Flicka, you mentioned “infected” kids. Please tell me what you mean by that term. I have two children, adults, who seem to have copied their Dad’s attitudes and values. Is this what you mean? I feel, as their mother, I was responsible for protecting them against toxic influences. I failed miserably and have a hard time forgiving myself. Thanks for sharing . Kalina


Dear Kalina, There are several ‘traits’ that are attributed to psychopaths (lying, superiority, life-of-the-party, unaccountability, sex drive etc.) but which I now see as genes; and these traits, unfortunately, often remain semi hidden until adulthood. I often refer to these genes as infections as they often erupt without predictability. All we can do is the best we know how and let it go.


Thank you, Flicka. I am so sorry that your children have been such a disappointment. I can empathize with your heartache. Your response suggests a strong genetic component. But, my son and my daughter were both adopted. Can I reconcile adoption with psychopathy? I feel in my case, psychopathy was learned. If it was learned and not inherited, how would you suggest I integrate this fact. Kalina


As an amateur, I do not fully know but there is a lot of professional information on the subject which you can receive from this site. love and reinforcement are powerful components. Good luck researching and reading.

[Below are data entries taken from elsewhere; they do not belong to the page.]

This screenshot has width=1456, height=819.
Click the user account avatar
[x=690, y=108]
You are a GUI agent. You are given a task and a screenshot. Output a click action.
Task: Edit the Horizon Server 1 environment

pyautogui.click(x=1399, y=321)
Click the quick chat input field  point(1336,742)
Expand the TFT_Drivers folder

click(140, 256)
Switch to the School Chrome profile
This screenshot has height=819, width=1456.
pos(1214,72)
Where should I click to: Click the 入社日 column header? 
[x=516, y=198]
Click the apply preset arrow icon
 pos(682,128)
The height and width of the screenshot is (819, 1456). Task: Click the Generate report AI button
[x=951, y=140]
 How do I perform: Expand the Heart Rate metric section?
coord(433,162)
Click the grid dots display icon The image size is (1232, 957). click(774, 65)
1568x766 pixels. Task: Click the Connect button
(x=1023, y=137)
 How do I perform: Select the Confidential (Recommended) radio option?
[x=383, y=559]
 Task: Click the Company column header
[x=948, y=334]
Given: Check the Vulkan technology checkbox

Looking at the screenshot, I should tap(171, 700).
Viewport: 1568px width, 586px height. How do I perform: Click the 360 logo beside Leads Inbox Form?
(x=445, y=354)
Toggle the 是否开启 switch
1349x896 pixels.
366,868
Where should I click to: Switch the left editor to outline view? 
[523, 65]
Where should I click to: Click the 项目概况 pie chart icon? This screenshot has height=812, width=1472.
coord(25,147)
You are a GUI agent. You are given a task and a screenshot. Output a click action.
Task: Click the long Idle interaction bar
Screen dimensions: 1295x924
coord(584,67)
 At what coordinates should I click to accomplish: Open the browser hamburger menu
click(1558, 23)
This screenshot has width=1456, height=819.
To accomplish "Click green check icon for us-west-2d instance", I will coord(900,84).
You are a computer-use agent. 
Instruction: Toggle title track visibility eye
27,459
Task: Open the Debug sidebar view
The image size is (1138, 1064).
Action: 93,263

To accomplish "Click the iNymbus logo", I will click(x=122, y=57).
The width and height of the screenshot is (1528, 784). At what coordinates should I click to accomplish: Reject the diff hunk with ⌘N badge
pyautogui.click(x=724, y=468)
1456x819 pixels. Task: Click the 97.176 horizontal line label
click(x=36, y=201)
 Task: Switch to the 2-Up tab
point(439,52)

justkeepwalking wrote: “They are deathly afraid of strong, openly confident women who aren’t concerned about what people think of them.” I went to several support groups for abused women (my abuse was emotional, not physical or sexual). I got strong, so I thought. But the “quality” and capability of subsequent sociopaths gave me to believe that, for some of them, the intelligent, driven, Type A personality like I became, were a challenge they had defeat. These followup men were sneakier and more subtle in their abuse than the first one was.